昨年のガソリン高を背景にプリウスが販売ランキングの上位に入る売れ行きを示したのはまだ記憶に新しい。今年2月に発売されたホンダのインサイトはさらに好調な売れ行きだ。発売から約1カ月間の受注台数が月間販売目標の3倍を超える1万8000台と極めて好調な滑り出しとなった。

環境性能ではプリウスが優位

環境性能ではプリウスが優位

5000台弱が登録された2月の販売台数は、約半分がディーラーの試乗車だったことを考えるとまだ本物とはいえなかったが、受注台数を見るとインサイトの売れ行きは本物である。シンプルなメカニズムや部品の共用化によって189万円からの低価格を設定したことが、リアリティのあるハイブリッドカーとして幅広く受け入れられた。
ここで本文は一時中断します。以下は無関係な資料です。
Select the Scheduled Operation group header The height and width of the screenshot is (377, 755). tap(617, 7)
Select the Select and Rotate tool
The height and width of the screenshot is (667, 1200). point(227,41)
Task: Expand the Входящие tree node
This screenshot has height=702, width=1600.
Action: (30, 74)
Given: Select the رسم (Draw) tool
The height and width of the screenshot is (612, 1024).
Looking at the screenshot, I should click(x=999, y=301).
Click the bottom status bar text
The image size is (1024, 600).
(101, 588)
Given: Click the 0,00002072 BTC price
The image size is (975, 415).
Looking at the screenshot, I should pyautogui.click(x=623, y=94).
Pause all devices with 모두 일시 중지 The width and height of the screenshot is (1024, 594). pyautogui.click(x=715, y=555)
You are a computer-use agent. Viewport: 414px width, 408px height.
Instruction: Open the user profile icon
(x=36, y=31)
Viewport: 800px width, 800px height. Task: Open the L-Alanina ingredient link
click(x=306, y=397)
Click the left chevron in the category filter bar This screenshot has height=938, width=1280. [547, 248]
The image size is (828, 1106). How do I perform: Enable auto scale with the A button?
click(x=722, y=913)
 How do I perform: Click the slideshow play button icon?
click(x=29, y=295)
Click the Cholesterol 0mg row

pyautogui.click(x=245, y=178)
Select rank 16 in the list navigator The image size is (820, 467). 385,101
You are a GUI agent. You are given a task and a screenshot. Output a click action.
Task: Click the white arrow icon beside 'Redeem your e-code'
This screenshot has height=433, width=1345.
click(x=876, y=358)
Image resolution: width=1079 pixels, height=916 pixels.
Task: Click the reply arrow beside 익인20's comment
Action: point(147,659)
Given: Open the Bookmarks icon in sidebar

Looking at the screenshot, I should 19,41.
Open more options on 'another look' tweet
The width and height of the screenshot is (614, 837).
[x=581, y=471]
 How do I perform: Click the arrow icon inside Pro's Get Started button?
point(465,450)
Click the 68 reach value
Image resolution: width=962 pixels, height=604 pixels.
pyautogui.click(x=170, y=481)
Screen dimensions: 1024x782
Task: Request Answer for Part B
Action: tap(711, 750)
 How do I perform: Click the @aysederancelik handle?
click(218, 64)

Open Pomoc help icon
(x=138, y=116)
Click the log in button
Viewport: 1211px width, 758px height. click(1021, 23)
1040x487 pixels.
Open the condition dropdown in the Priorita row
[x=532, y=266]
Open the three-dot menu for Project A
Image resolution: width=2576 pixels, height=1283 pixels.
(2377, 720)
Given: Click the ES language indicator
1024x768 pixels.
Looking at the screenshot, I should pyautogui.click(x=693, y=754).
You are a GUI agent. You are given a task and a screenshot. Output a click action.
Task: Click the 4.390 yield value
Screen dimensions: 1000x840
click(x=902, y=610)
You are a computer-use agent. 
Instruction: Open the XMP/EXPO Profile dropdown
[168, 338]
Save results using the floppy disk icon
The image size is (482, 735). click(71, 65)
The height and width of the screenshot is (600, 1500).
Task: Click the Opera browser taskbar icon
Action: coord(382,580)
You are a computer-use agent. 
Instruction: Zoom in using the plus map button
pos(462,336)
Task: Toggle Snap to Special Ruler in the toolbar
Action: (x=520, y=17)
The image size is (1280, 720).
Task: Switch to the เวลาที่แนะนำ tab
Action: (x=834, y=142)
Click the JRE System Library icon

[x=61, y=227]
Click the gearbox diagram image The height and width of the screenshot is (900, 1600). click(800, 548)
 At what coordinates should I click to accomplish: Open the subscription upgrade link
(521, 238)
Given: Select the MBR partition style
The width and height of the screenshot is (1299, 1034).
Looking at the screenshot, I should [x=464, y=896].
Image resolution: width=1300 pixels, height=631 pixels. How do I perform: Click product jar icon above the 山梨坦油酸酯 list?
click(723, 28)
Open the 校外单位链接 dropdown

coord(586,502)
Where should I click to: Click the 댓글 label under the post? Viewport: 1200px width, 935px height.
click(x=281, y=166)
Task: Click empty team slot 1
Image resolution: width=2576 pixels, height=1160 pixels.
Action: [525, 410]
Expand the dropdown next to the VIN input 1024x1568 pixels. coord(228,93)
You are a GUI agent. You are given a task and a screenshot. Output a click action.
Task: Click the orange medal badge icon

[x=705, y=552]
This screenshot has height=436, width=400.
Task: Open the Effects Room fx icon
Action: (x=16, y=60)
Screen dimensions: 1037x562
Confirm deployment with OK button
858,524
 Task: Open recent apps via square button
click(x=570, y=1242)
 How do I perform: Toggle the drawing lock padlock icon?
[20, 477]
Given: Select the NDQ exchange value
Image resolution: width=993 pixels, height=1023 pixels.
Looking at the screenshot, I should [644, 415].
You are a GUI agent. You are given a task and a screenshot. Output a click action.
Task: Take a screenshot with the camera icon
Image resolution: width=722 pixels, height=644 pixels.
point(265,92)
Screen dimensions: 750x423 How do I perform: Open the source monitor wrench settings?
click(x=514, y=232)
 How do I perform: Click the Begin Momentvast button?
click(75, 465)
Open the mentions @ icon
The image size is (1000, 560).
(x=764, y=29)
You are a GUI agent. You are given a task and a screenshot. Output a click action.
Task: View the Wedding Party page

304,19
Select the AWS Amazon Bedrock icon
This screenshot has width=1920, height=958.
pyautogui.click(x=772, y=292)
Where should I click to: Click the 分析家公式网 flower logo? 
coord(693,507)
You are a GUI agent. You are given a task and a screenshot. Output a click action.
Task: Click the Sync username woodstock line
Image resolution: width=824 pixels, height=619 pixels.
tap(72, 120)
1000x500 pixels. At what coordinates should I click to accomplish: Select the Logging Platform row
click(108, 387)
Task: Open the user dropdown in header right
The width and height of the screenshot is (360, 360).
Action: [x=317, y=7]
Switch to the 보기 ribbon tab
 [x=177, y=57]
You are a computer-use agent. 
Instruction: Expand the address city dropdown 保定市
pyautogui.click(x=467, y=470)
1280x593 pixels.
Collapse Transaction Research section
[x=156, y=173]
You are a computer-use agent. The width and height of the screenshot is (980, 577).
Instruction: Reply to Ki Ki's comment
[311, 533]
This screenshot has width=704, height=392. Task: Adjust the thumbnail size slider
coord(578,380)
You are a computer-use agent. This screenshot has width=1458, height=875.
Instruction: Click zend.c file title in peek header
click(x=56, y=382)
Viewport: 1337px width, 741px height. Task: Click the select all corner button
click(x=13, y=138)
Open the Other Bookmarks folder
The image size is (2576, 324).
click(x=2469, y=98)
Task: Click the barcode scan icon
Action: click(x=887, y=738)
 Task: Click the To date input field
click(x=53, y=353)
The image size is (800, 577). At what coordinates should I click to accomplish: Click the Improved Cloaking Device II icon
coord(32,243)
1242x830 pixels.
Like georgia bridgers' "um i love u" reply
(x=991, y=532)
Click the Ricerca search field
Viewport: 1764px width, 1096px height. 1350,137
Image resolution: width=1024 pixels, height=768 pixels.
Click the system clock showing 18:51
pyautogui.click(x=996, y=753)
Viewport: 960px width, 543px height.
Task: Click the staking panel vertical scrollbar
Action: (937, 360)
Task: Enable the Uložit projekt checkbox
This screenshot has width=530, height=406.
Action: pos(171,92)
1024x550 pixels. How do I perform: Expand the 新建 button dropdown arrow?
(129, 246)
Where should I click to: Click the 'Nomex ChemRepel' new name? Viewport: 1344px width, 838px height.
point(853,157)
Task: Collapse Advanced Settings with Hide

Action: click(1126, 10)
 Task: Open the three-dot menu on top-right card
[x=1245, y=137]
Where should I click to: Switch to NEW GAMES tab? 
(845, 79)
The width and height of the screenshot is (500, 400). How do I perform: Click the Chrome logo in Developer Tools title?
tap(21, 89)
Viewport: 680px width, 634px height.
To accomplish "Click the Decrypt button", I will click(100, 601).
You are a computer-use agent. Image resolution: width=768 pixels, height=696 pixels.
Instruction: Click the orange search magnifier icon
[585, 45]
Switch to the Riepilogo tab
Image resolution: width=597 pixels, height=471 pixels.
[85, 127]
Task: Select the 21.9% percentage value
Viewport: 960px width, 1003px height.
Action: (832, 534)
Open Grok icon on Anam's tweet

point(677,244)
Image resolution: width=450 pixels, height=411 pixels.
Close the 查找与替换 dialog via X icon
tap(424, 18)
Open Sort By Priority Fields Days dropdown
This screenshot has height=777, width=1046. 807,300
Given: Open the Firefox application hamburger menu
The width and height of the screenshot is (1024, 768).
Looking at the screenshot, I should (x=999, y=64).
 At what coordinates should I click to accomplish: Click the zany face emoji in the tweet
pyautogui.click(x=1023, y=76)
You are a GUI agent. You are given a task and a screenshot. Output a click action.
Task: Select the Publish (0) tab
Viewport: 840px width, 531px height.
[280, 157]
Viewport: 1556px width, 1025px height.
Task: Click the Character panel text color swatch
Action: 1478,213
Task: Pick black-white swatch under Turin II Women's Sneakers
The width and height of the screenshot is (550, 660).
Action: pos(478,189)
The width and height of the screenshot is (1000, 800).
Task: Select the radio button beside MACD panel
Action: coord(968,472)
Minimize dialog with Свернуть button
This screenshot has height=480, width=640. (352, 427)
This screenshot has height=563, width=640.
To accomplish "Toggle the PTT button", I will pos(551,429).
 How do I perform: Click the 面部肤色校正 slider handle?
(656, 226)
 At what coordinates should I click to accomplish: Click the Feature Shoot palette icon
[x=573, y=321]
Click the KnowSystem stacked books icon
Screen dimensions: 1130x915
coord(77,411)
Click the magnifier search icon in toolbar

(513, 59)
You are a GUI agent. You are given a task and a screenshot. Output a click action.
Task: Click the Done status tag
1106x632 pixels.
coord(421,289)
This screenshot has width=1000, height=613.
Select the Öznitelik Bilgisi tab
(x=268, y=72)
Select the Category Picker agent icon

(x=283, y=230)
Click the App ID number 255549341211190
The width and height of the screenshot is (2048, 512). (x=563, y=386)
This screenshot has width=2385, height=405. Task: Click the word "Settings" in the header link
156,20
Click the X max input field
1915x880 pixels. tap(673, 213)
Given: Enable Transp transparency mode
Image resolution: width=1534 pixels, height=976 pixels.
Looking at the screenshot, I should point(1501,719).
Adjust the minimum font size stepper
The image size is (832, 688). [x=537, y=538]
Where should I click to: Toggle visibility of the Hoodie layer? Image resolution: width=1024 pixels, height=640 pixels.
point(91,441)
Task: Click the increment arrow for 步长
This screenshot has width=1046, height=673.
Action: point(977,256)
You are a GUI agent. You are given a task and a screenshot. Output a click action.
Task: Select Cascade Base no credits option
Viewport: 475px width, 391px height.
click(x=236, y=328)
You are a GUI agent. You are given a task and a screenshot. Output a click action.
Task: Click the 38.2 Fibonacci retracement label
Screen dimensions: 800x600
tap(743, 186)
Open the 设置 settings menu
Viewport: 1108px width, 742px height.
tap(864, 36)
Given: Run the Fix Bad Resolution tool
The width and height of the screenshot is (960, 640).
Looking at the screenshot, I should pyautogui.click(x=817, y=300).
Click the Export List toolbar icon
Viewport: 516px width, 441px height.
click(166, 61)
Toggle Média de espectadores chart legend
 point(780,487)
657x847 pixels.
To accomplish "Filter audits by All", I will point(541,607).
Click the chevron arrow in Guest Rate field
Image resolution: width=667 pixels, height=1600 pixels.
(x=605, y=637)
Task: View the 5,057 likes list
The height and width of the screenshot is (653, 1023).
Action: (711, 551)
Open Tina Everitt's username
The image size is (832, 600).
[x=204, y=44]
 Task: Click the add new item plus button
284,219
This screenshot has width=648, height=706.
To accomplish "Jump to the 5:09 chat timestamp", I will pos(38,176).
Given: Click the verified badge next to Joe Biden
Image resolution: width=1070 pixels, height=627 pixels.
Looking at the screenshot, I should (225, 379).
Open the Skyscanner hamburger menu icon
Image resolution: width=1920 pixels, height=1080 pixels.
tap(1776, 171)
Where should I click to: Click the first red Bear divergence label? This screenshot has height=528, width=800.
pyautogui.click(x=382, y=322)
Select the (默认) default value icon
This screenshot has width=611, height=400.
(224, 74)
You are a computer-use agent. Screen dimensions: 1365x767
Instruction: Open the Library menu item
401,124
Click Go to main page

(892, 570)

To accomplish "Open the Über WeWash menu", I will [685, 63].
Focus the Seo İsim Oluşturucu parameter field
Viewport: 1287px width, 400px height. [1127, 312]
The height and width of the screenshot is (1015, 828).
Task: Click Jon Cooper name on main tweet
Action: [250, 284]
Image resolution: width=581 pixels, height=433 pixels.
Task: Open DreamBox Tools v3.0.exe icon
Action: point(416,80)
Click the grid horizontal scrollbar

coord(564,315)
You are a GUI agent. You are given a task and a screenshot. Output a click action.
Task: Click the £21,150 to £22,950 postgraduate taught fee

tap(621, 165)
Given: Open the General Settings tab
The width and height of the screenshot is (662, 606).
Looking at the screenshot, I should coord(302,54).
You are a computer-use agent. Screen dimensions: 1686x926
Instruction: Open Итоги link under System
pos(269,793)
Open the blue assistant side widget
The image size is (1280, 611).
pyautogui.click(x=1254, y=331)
インサイトの好調な売れ行きを、黙って見ているはずがないのがハイブリッドの本家を自任するトヨタだ。すでに海外のモーターショーでコンセプトカーをお披露目した3代目プリウスを5月の連休明けにも発売する。一段と高い環境性能を持つだけに、こちらも相当によく売れるのは確実だ。

同時に現行の2代目プリウスも、仕様を変更してインサイトと重なる価格帯で継続販売するといわれている。環境性能で優位に立つ現行プリウスが、インサイト並みの価格で販売されるなら、その選択は相当に悩ましい。

本気で襲いかかる新旧プリウス連合軍に対し、インサイトが現在の勢いをどこまで維持できるか、ハイブリッドカー戦争の本番はこれからだ。2社が競い合うことでハイブリッドカーの市場が拡大していくのは間違いない。